Benchmarking the Robustness of Temporal Action Detection Models Against Temporal Corruptions
Runhao Zeng, Xiaoyong Chen, Jiaming Liang, Huisi Wu, Guangzhong Cao, Yong Guo
TL;DR
This work addresses the robustness of temporal action detection (TAD) models under temporal corruptions that disrupt frame-wise continuity in untrimmed videos. It introduces two benchmarks, THUMOS14-C and ActivityNet-v1.3-C, with five corruption types across three severities, and proposes FrameDrop augmentation plus Temporal-Robust Consistency (TRC) loss to defend against these corruptions. The study finds that current TAD methods are particularly vulnerable to temporal corruptions—primarily due to localization errors—with central-frame corruptions being the strongest attack.

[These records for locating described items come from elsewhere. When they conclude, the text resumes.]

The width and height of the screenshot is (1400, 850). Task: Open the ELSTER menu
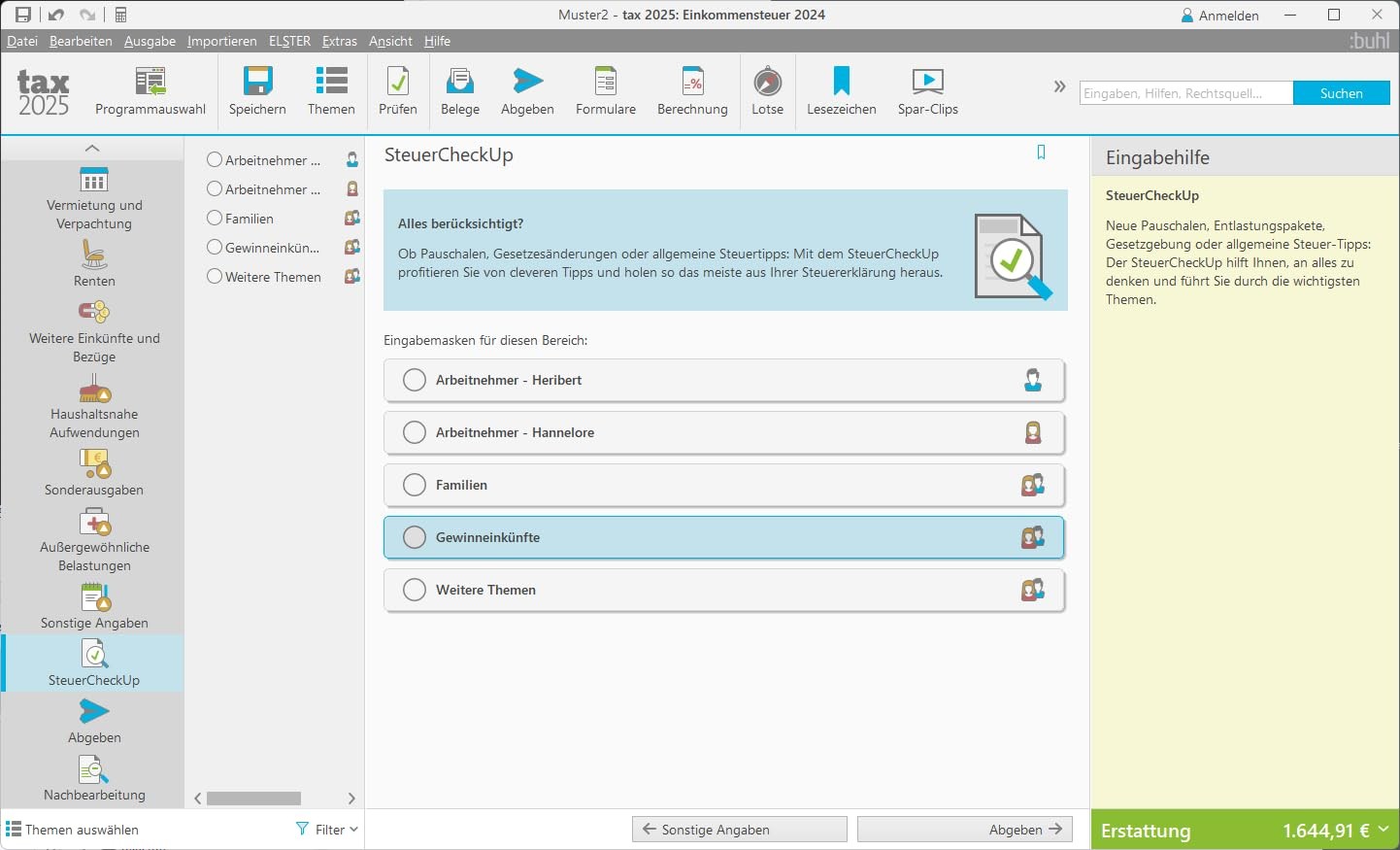coord(289,41)
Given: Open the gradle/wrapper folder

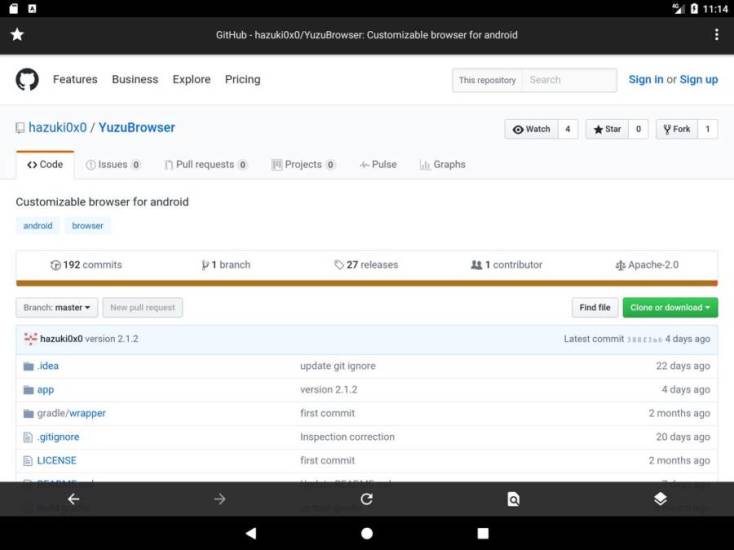Looking at the screenshot, I should (70, 413).
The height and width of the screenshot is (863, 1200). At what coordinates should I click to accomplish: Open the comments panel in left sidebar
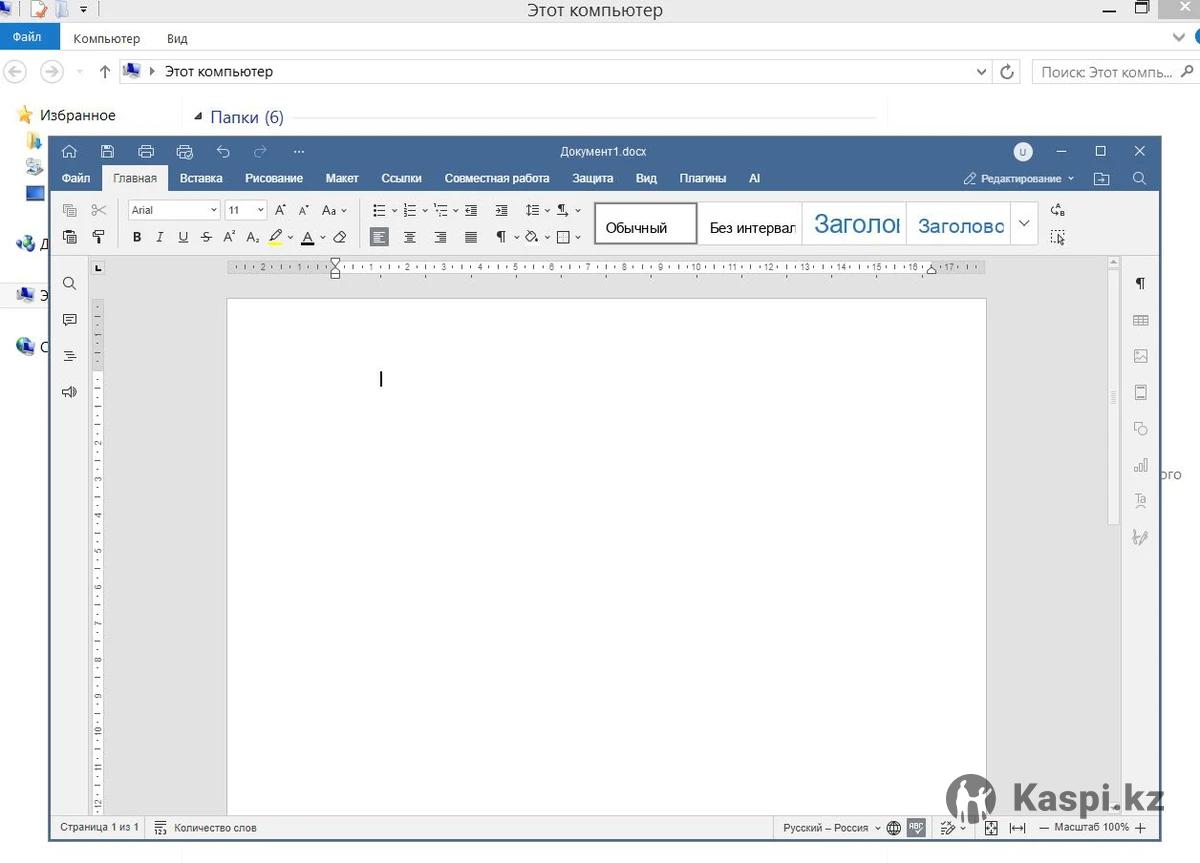pyautogui.click(x=69, y=320)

A simple yet effective training strategy that combines FrameDrop and TRC improves robustness across models and datasets and can even boost clean-data performance, advocating for robust evaluation as a standard practice in TAD research.
Abstract
Temporal action detection (TAD) aims to locate action positions and recognize action categories in long-term untrimmed videos. Although many methods have achieved promising results, their robustness has not been thoroughly studied. In practice, we observe that temporal information in videos can be occasionally corrupted, such as missing or blurred frames. Interestingly, existing methods often incur a significant performance drop even if only one frame is affected. To formally evaluate the robustness, we establish two temporal corruption robustness benchmarks, namely THUMOS14-C and ActivityNet-v1.3-C. In this paper, we extensively analyze the robustness of seven leading TAD methods and obtain some interesting findings: 1) Existing methods are particularly vulnerable to temporal corruptions, and end-to-end methods are often more susceptible than those with a pre-trained feature extractor; 2) Vulnerability mainly comes from localization error rather than classification error; 3) When corruptions occur in the middle of an action instance, TAD models tend to yield the largest performance drop. Besides building a benchmark, we further develop a simple but effective robust training method to defend against temporal corruptions, through the FrameDrop augmentation and Temporal-Robust Consistency loss. Remarkably, our approach not only improves robustness but also yields promising improvements on clean data. We believe that this study will serve as a benchmark for future research in robust video analysis. Source code and models are available at https://github.com/Alvin-Zeng/temporal-robustness-benchmark.